How many gels should I take during a marathon?
Aim for 60-90 grams of carbohydrate per hour during the marathon, with newer research supporting up to 120g/hour for trained athletes using glucose-fructose blends. With standard 30g gels that’s roughly one every 20-25 minutes — six to eight gels across a sub-3 marathon. Higher-carb products like SiS Beta Fuel (40g per gel) reduce the count to around six gels for a 3-hour race. Practise the exact protocol in long runs from at least eight weeks out so your gut is trained for the carbohydrate load on race day.
What’s the longest training run for a marathon?

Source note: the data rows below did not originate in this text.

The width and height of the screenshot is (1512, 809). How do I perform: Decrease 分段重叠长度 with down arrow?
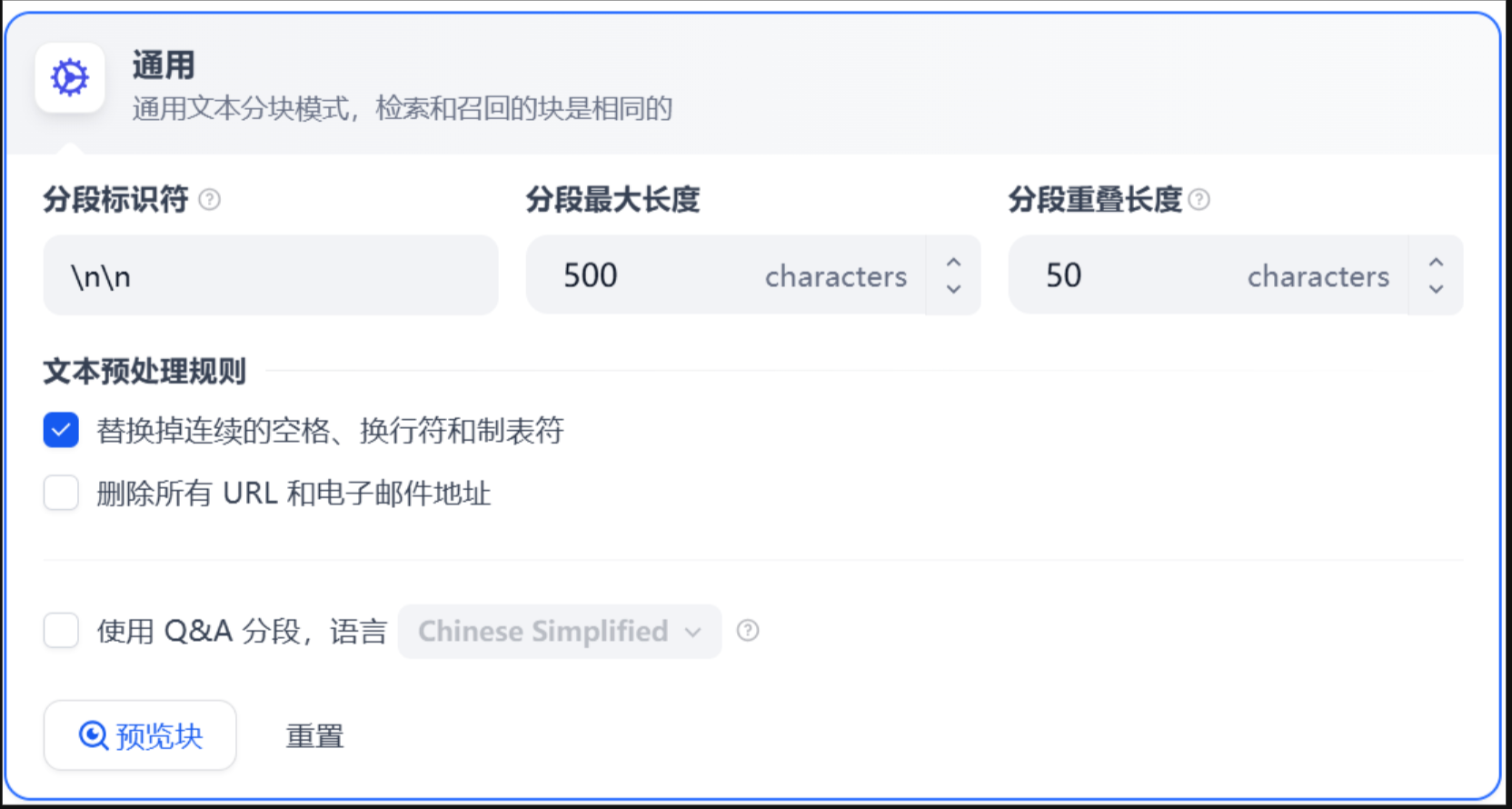click(1436, 288)
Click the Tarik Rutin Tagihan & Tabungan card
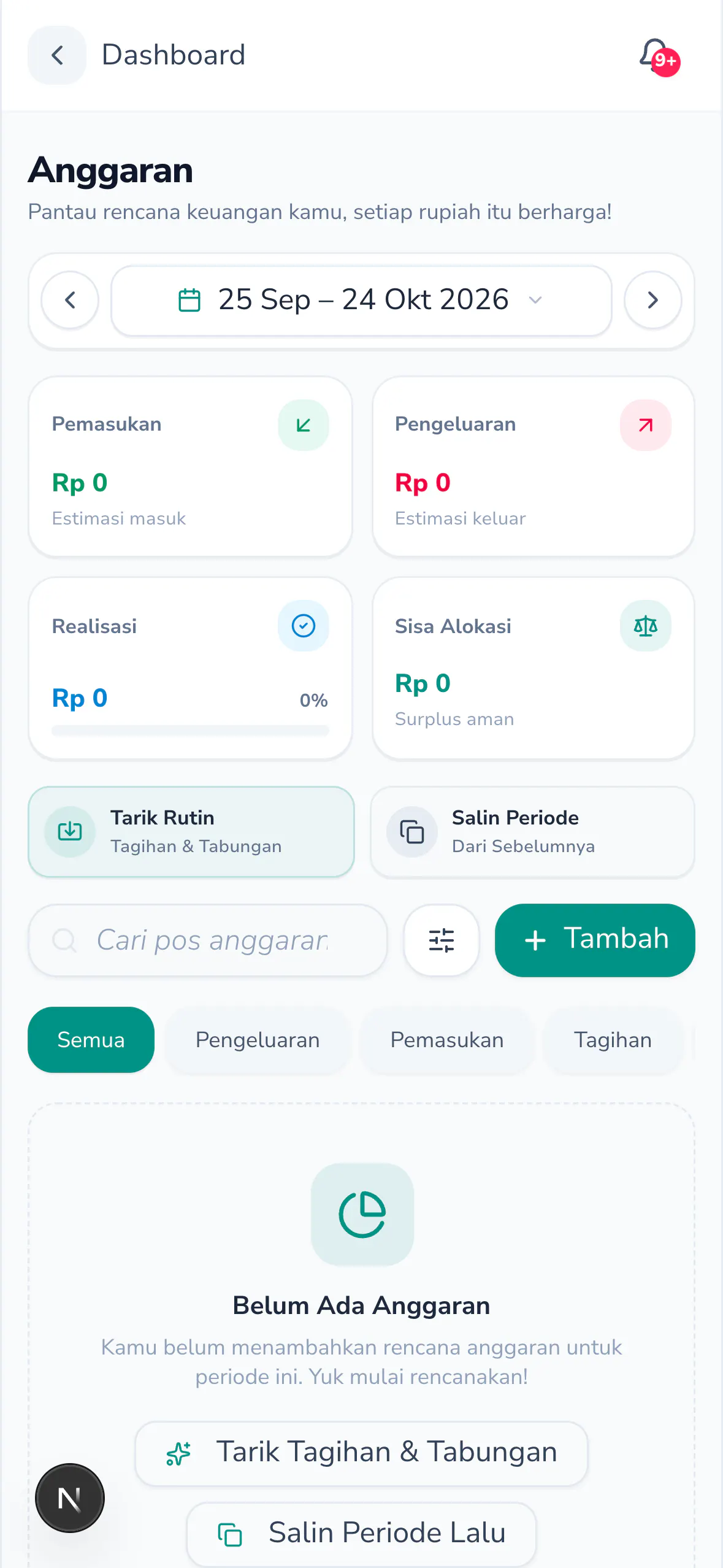 point(191,832)
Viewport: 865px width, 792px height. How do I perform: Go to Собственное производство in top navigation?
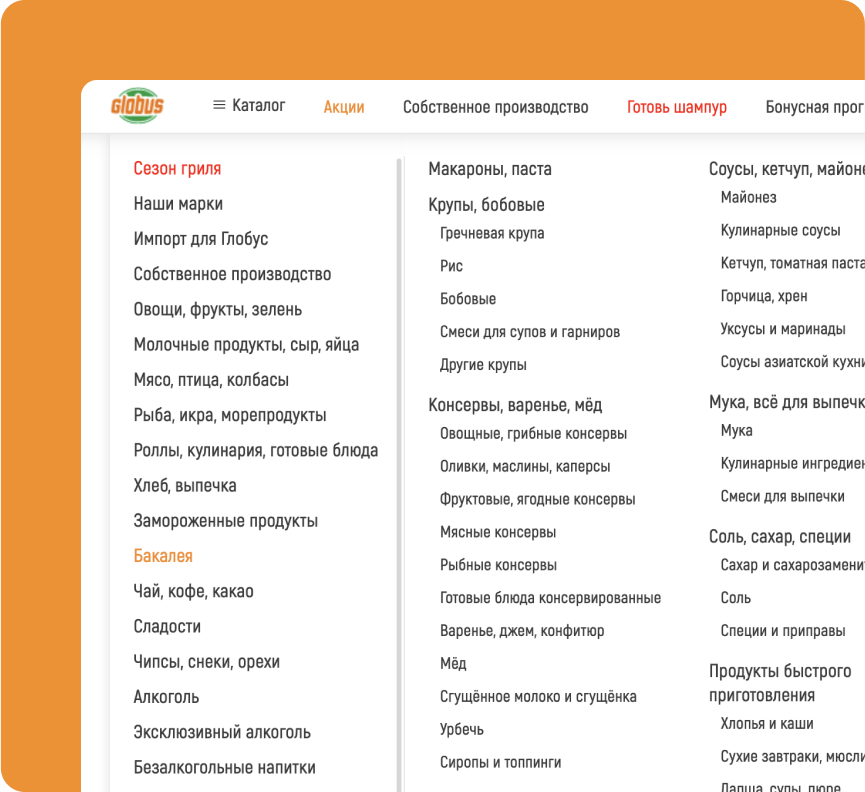(495, 107)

Conventional plans cap the longest training run at 32-35 km (20-22 miles), avoiding the full marathon distance to limit fatigue and injury risk. More aggressive plans, particularly for advanced runners chasing a sub-3 finish, will go to 35-42 km. The 2:55:10 block described here included a single 42.4 km run six weeks before race day at 4:45/km — well below race pace — to build time-on-feet without the recovery cost of a goal-pace effort.
What does “negative split” mean in a marathon?
A negative split means you run the second half of the marathon faster than the first half. The 2:55:10 Manchester result featured a 1:28:35 first half and a 1:26:40 second half — a negative split of 1:55. Negative splits are widely considered the most efficient way to race a marathon because they minimise the late-race slowdown that costs most runners time, and they typically reflect disciplined early-race pacing.